_Stored dataset items:_
····················

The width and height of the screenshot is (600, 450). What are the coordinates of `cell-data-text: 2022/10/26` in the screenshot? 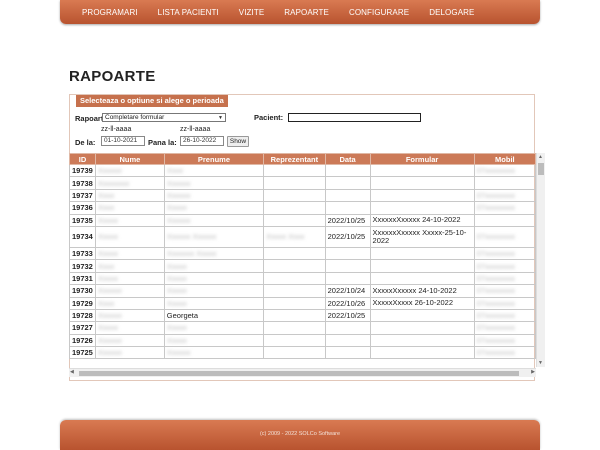 It's located at (346, 303).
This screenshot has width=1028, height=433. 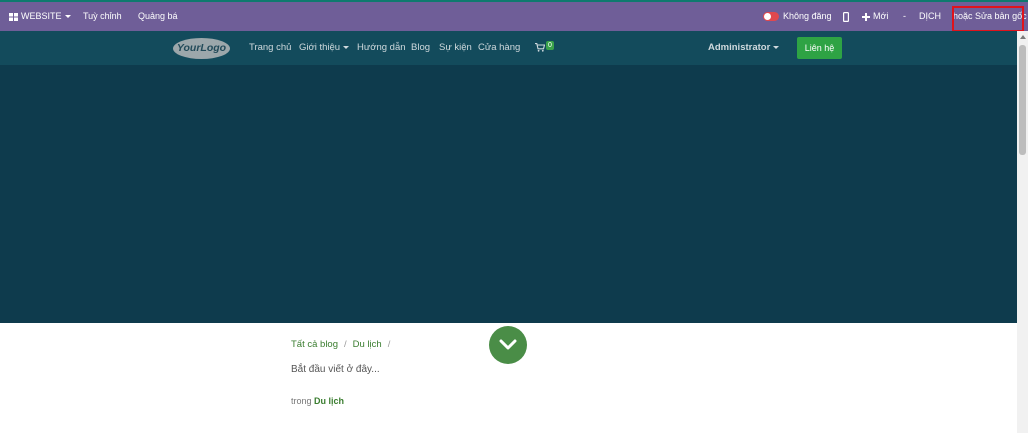 I want to click on mobile-phone-icon, so click(x=846, y=16).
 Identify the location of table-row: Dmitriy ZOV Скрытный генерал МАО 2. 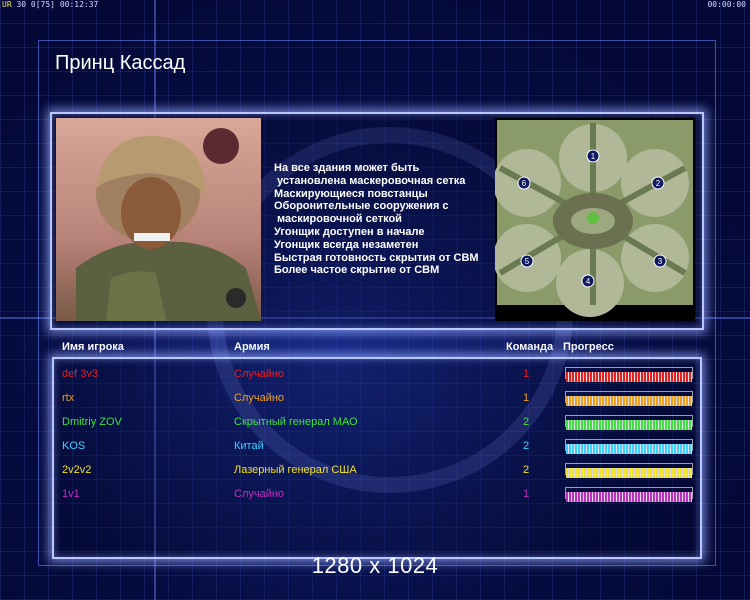
(375, 424).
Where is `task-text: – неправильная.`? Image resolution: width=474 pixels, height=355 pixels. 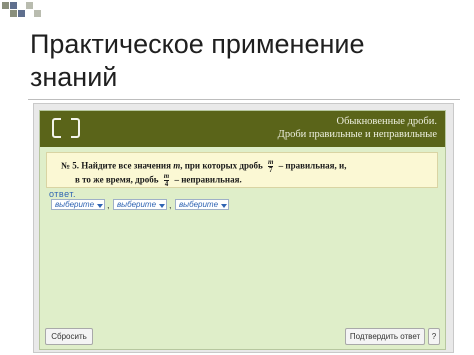 task-text: – неправильная. is located at coordinates (208, 180).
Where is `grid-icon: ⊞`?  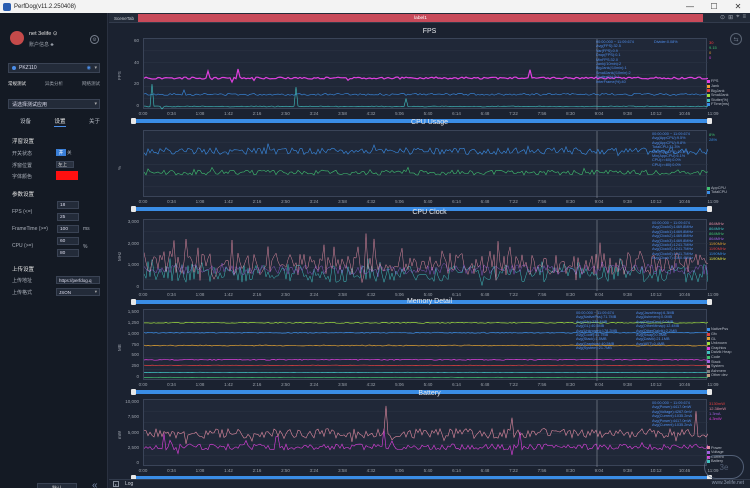 grid-icon: ⊞ is located at coordinates (730, 18).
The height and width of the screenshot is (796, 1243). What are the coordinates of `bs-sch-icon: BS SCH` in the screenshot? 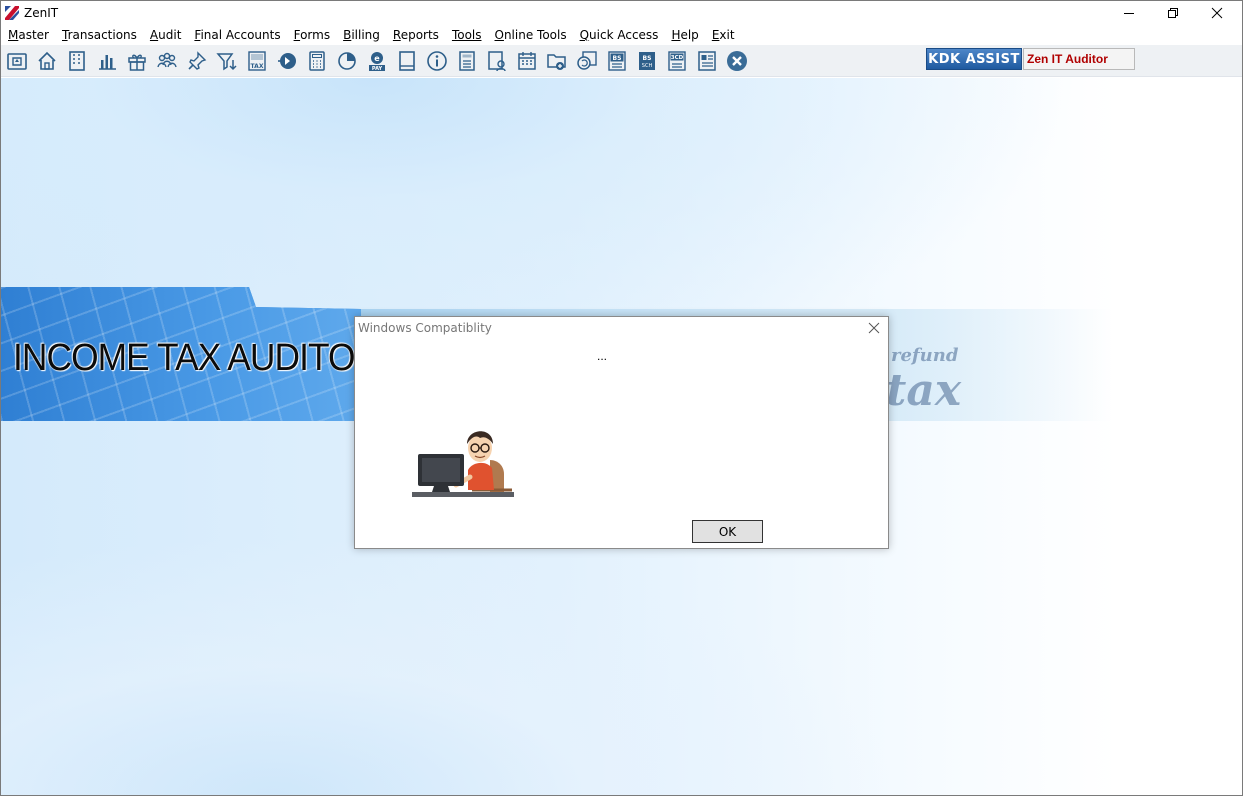 It's located at (647, 61).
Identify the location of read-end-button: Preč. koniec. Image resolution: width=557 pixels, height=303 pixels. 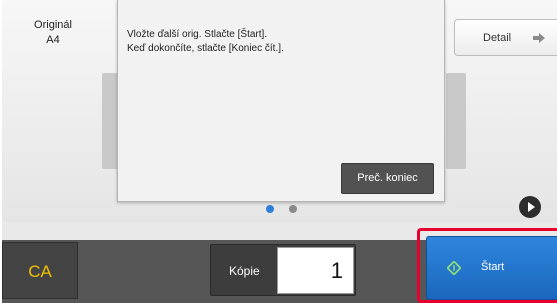
(388, 178).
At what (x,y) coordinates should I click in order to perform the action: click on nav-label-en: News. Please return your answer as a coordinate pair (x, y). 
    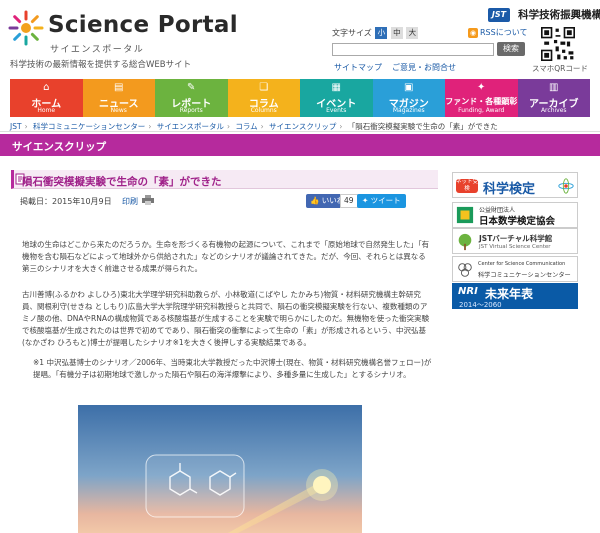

····················

_What you will do:_ Copy out the items verbatim, from the line with "Identify the location of read-end-button: Preč." to the line with "(388, 178).", including both of those lines, and omit the pictures.

_Solution to the exercise:_
Identify the location of read-end-button: Preč. koniec. Image resolution: width=557 pixels, height=303 pixels. 
(388, 178).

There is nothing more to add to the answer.